Question

What is the molar mass of a gas if 2.5 g of the gas occupies 1.0 L at 300 K and a pressure of 1.0 atm? (Use the ideal gas law, R = 0.0821 L·atm/mol·K)

• A. \( 32 \, \text{g/mol} \)
• B. \( 28 \, \text{g/mol} \)
• C. \( 36 \, \text{g/mol} \)
• D. \( 44 \, \text{g/mol} \)

Hint:

The ideal gas law can be rearranged to find the number of moles of a gas, which can then be used to calculate the molar mass. Remember, \( M = \frac{\text{mass}}{n} \).

Answer 1

The Correct Option is A

We will use the ideal gas law to calculate the molar mass of the gas. The ideal gas law is: \[ PV = nRT \] Where: - \( P = 1.0 \, \text{atm} \) (pressure), - \( V = 1.0 \, \text{L} \) (volume), - \( n \) is the number of moles of gas, - \( R = 0.0821 \, \text{L·atm/mol·K} \) (gas constant), - \( T = 300 \, \text{K} \) (temperature).
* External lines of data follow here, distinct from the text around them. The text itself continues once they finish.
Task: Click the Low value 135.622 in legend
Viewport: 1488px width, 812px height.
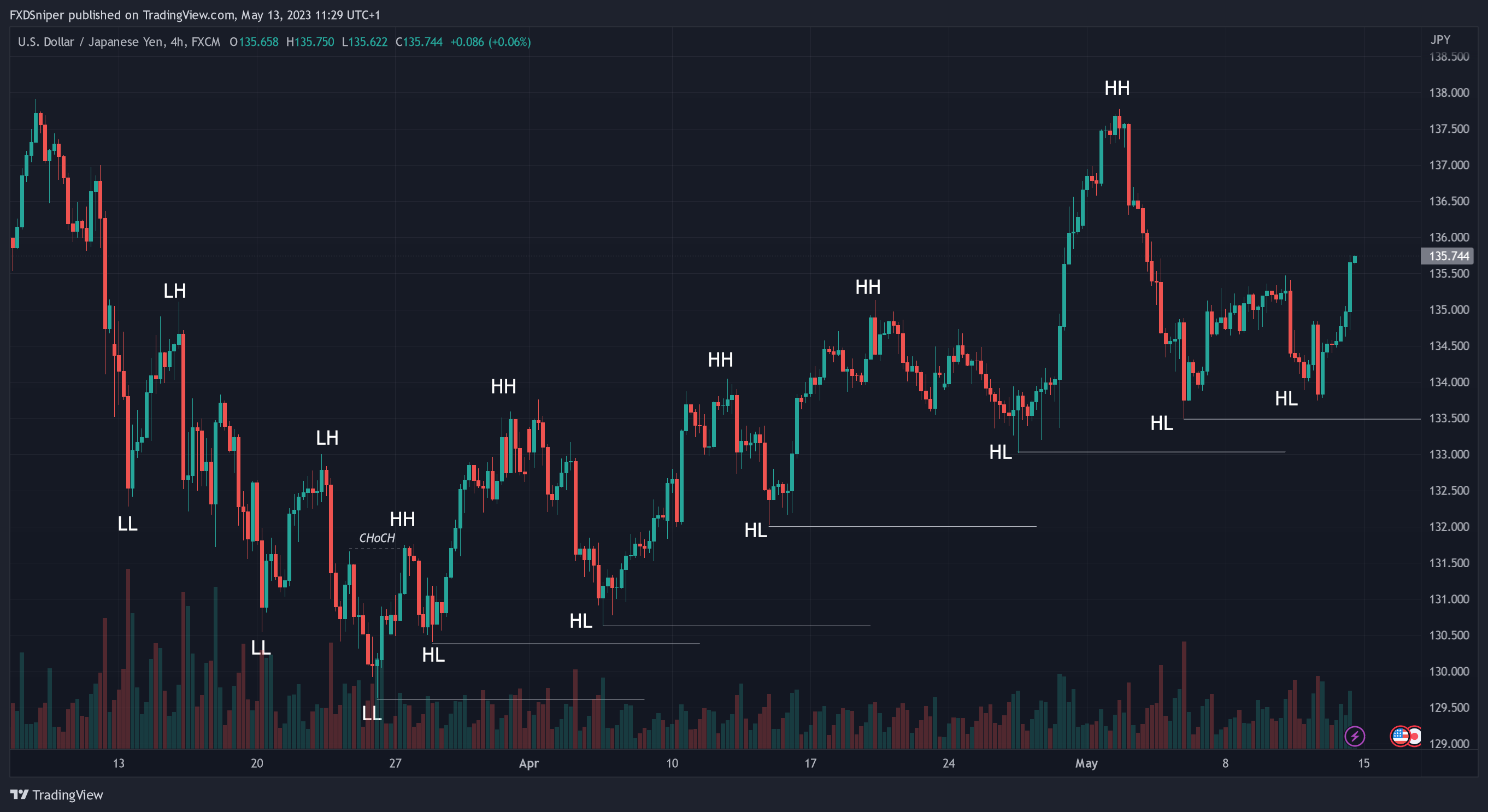Action: (367, 42)
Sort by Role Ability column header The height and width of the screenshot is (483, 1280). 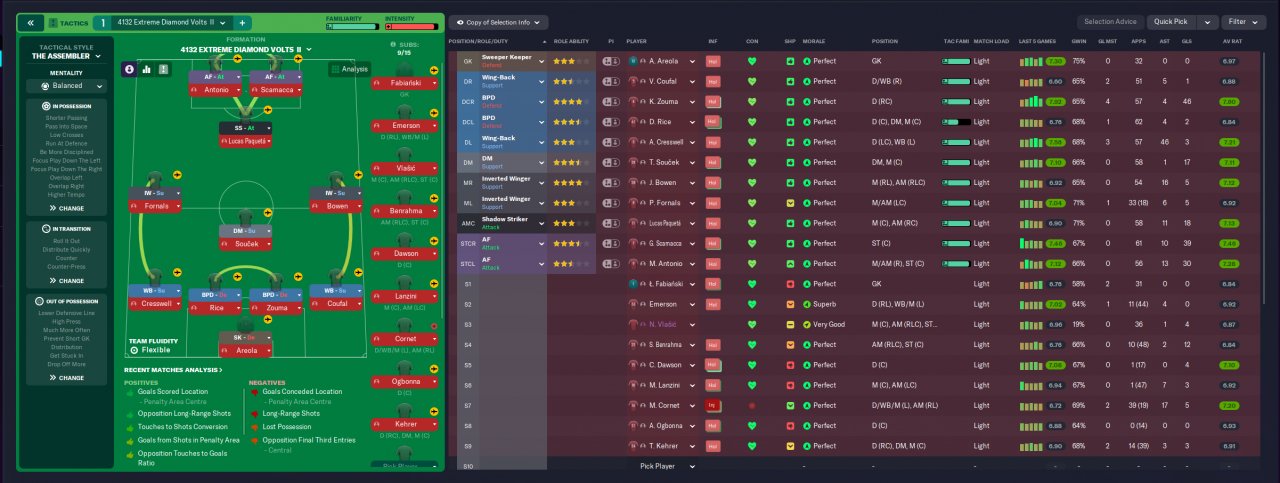pos(572,41)
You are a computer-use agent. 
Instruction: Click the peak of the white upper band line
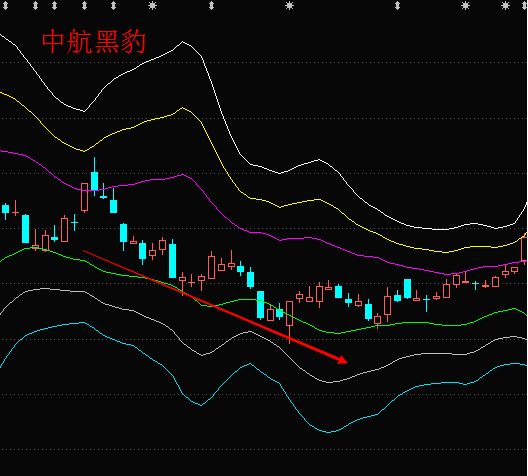point(183,42)
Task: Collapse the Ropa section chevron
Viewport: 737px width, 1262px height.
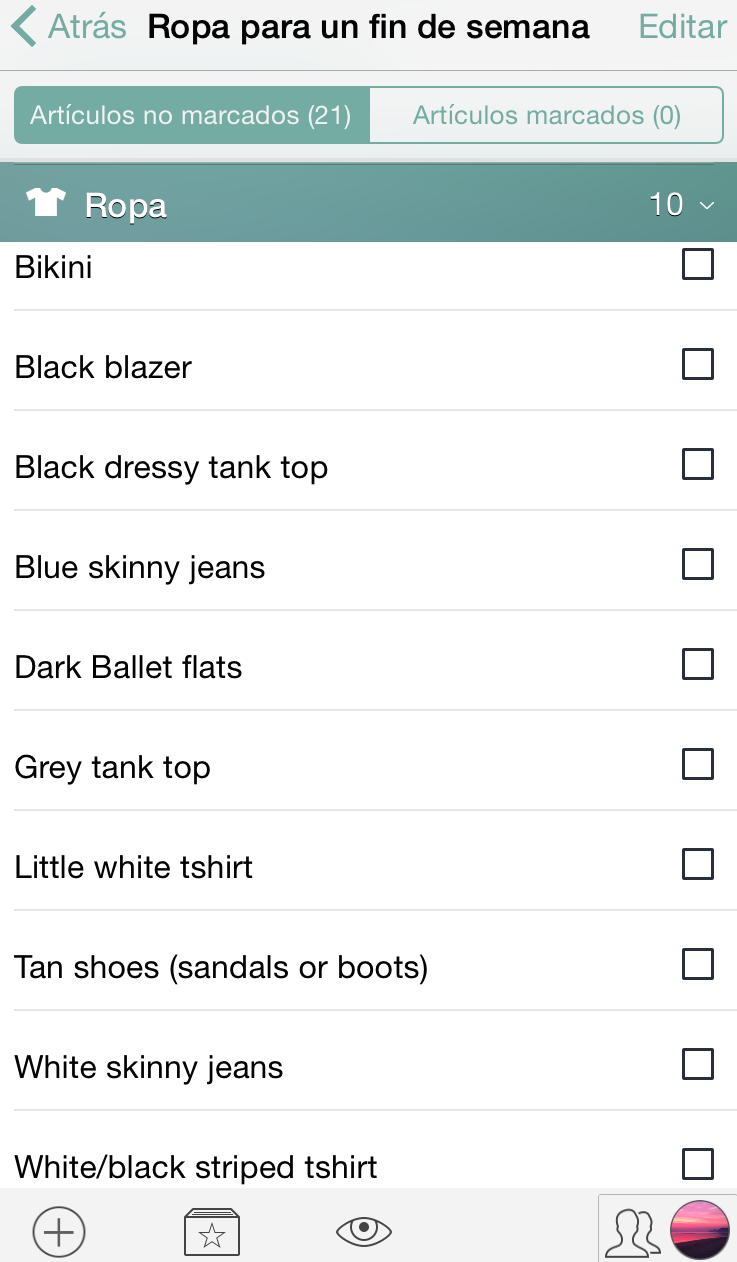Action: (x=707, y=206)
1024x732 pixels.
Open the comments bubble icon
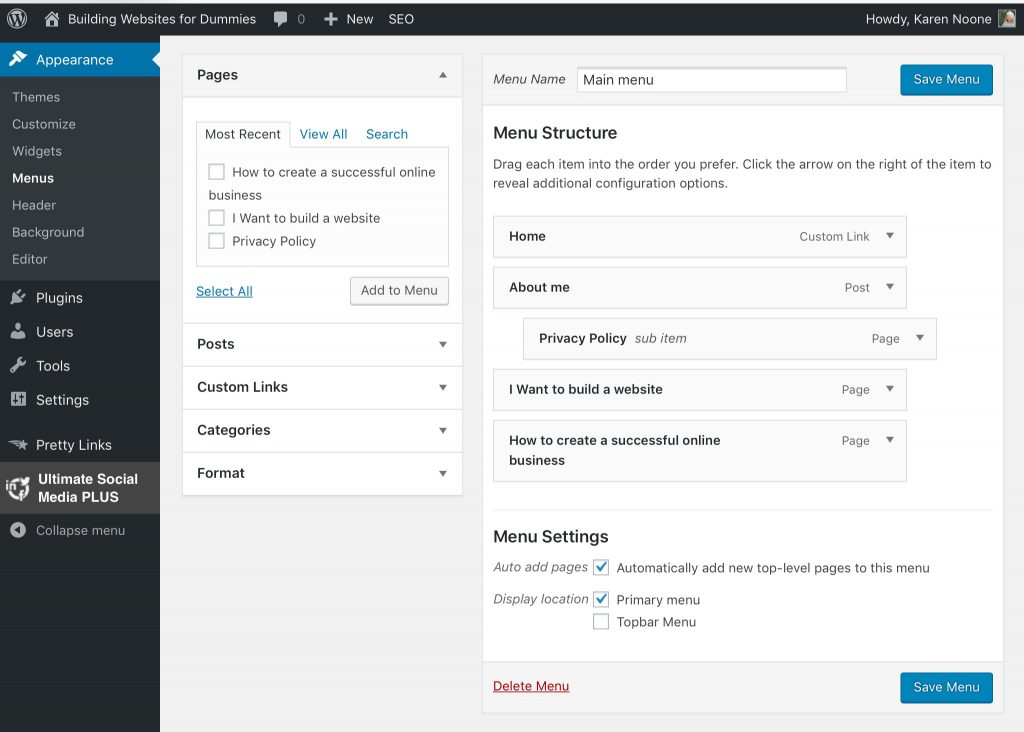pyautogui.click(x=281, y=19)
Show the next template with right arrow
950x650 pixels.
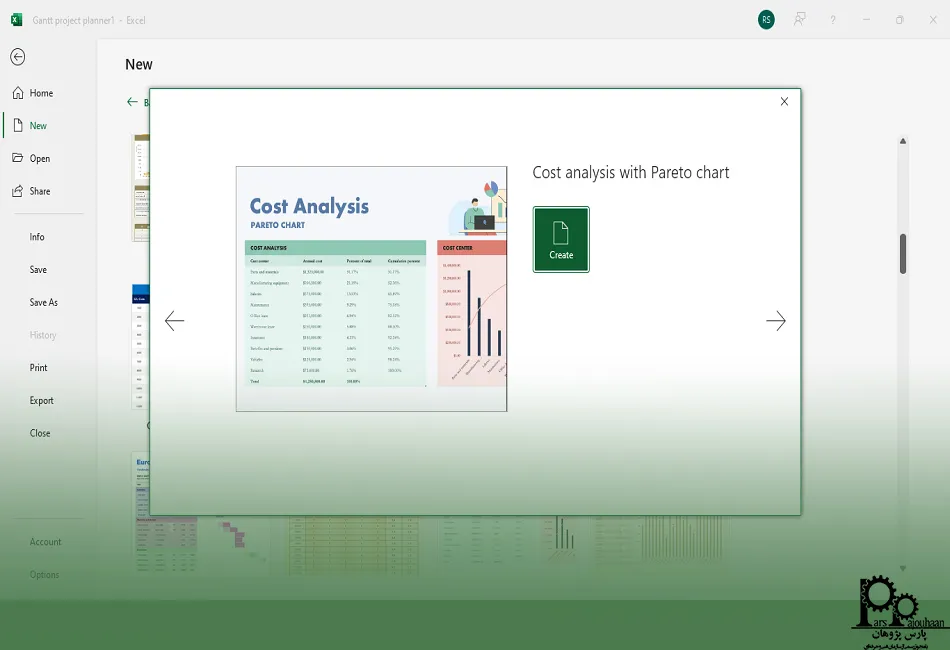pyautogui.click(x=776, y=321)
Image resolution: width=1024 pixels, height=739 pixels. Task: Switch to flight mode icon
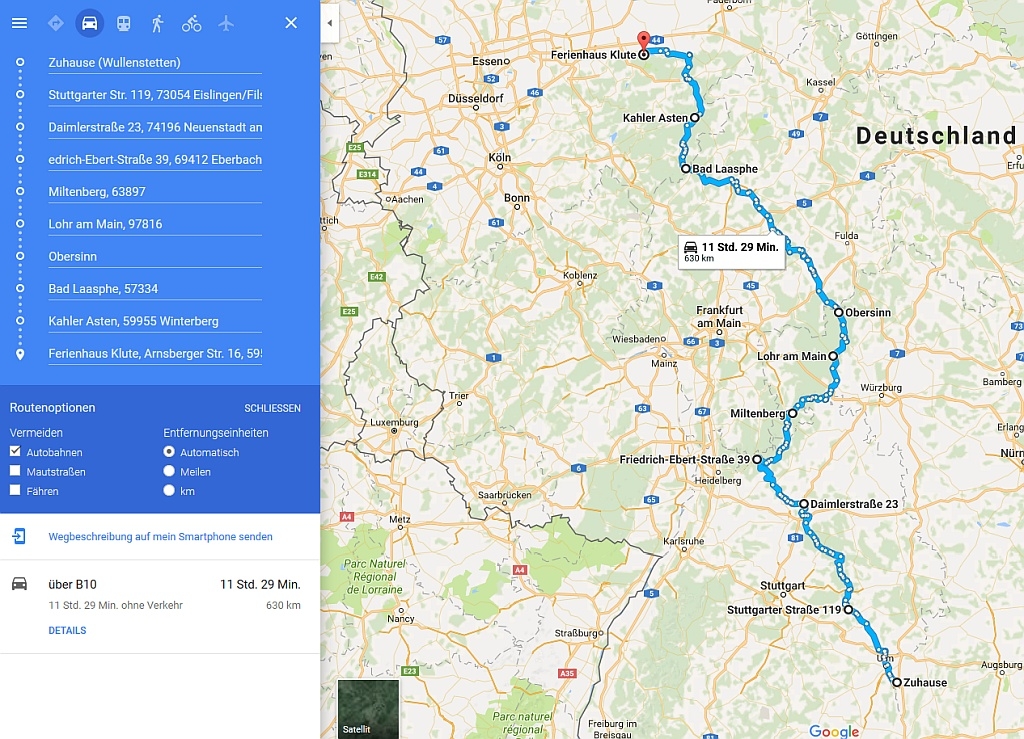coord(226,24)
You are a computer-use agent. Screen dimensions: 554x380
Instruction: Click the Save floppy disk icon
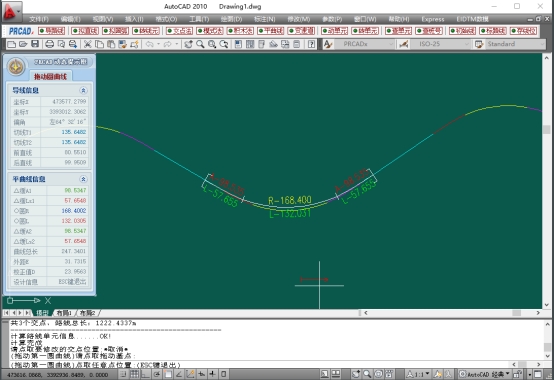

Rearranging the ideal gas law to solve for \( n \): \[ n = \frac{PV}{RT} \] Substitute the known values: \[ n = \frac{1.0 \times 1.0}{0.0821 \times 300} = \frac{1.0}{24.63} \approx 0.0406 \, \text{mol} \] Now, calculate the molar mass \( M \) using the formula: \[ M = \frac{\text{mass}}{\text{moles}} = \frac{2.5 \, \text{g}}{0.0406 \, \text{mol}} \approx 61.6 \, \text{g/mol} \] Thus, the molar mass of the gas is \( 32 \, \text{g/mol} \).